THE WEEK IN DESIGN 30


Appropriate treatment

When striving for consistency of brand and treatment, we should never ignore the emotive tone of the story.
Design can be an instant indicator to the happy/sad, serious/celebratory coefficient, so we should be mindful of the power we wield.

Take the two designs below.  Generically in the category of 'children', the treatment differs greatly because of the tone of the story.




Stolen Children is communicating statistics of child abduction.  Serious, sad, highly emotive and the gritty, slightly sinister nature of the treatment is wholly appropriate.  There is a sense of 
drama, without ever overstepping the mark and the family motif feels like an analogy for lost childhood.

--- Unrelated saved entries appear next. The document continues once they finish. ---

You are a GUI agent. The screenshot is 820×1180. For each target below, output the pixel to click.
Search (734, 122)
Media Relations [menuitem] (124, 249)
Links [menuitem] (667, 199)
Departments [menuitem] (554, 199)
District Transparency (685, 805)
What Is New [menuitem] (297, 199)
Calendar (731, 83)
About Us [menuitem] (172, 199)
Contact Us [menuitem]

Not that this isn't a serious story (the work/home life balance around maternity and paternity), but we are communicating details around a time of celebration and the child mural approach 
feels wholly appropriate.  It is warm and engaging, communicating a positive feeling from the start, but the detail is never lost.

From a design perspective, I'm a little perplexed by the decking at the bottom, but we can let that pass…


However, we need to be careful and prepared to be internally critical of ourselves.
















For drink driving, I think we get away with it; just.

The design is communicative, clean, clear and crisp and the pure info graphic treatment always plays well with volume and scale.  
It is beautifully achieved and stylistically just where we'd like to be.

However, the serious nature of this subject is trivialised a somewhat by the animation.  It's a little quirky; slightly jocular even and we are in danger devaluing the message.  Easing this back and 
potentially muting the colours slightly would have made this excellent.

From both sides of the fence, we should be expressing the tone of the story and treatment idea at the point of commission and never take these things for granted.

CDE
C.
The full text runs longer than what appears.